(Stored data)
########
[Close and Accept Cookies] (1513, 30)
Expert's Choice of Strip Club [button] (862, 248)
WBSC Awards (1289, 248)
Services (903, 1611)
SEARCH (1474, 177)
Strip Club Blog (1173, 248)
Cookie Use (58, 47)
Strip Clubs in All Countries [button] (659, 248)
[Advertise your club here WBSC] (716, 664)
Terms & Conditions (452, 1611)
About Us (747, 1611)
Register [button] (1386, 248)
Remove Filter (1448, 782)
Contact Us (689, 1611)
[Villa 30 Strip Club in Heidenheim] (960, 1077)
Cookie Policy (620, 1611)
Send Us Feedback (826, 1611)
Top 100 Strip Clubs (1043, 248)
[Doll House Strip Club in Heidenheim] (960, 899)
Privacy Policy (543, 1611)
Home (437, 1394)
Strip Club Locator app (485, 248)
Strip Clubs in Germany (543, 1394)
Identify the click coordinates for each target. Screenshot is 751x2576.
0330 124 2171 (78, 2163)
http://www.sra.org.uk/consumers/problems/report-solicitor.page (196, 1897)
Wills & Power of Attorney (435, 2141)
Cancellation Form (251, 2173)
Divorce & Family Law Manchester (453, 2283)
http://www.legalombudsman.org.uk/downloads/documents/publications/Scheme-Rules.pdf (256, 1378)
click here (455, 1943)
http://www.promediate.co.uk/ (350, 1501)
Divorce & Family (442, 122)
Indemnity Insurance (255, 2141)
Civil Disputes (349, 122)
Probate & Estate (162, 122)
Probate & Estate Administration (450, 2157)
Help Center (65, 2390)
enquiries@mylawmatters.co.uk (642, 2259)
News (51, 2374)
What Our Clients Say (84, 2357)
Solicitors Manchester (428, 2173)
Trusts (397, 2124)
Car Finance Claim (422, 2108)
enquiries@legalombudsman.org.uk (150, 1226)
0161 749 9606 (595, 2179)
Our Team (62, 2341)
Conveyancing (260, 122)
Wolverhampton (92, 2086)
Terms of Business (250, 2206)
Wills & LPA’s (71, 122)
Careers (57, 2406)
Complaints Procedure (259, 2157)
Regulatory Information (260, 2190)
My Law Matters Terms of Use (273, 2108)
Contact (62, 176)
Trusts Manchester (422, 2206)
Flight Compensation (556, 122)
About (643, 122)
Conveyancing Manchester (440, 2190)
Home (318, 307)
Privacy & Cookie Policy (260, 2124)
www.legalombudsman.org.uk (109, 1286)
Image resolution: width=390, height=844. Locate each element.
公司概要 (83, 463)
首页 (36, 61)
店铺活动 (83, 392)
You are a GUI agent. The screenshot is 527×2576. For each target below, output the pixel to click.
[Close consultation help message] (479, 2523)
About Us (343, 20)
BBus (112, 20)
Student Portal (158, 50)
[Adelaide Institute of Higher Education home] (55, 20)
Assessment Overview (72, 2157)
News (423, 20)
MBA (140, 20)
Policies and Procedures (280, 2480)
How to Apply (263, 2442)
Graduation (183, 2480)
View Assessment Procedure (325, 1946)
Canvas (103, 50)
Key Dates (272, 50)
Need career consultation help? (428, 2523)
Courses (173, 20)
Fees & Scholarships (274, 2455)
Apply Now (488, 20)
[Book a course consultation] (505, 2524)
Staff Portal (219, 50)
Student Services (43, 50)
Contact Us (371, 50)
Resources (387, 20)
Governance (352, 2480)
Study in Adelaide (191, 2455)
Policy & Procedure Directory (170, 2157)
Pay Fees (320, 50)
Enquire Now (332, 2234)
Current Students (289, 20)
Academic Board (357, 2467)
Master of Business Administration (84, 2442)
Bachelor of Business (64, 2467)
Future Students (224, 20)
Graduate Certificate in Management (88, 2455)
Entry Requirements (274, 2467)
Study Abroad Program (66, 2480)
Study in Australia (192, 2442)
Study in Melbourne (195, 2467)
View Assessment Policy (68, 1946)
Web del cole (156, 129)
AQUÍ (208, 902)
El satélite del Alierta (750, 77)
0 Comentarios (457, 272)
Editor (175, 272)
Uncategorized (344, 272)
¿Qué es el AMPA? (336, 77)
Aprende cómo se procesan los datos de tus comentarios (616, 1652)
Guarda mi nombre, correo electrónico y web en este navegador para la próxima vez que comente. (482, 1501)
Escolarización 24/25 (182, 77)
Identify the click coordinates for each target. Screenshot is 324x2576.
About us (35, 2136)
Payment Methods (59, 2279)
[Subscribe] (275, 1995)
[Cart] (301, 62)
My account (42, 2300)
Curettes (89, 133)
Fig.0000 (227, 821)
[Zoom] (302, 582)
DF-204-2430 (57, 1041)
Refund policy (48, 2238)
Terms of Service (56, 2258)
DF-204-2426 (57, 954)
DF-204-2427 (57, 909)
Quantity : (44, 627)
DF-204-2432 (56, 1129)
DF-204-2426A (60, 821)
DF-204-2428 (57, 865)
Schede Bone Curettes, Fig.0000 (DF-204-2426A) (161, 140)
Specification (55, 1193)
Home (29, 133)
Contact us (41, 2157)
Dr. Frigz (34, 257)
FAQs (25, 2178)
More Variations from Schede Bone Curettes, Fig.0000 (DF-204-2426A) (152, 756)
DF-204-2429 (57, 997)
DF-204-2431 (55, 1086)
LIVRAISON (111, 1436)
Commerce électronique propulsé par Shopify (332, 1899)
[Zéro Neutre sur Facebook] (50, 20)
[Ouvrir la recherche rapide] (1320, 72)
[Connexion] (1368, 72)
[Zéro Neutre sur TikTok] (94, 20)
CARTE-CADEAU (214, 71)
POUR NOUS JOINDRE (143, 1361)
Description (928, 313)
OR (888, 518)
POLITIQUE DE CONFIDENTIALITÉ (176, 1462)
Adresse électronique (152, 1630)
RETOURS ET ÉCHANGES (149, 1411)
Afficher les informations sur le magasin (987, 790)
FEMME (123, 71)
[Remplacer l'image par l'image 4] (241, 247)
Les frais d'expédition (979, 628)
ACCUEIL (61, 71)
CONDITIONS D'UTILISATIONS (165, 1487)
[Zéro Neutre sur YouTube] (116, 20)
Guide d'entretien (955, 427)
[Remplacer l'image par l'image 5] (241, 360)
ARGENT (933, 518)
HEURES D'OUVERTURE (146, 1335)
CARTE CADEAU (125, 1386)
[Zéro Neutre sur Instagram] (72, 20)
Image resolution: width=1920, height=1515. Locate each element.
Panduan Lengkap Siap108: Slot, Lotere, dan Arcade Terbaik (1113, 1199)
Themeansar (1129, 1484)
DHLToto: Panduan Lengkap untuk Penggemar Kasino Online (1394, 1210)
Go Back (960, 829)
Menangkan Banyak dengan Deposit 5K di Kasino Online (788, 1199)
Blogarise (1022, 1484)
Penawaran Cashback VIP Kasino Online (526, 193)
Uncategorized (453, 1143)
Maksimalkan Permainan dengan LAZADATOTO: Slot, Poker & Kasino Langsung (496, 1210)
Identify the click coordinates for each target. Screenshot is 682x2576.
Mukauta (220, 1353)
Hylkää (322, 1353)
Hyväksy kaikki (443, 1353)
########
WORK TO COMPLETE: Please copy every line of the records above in which "Divorce" appears.

EXPECTED ANSWER:
Divorce & Family Law Manchester (453, 2283)
Divorce & Family (442, 122)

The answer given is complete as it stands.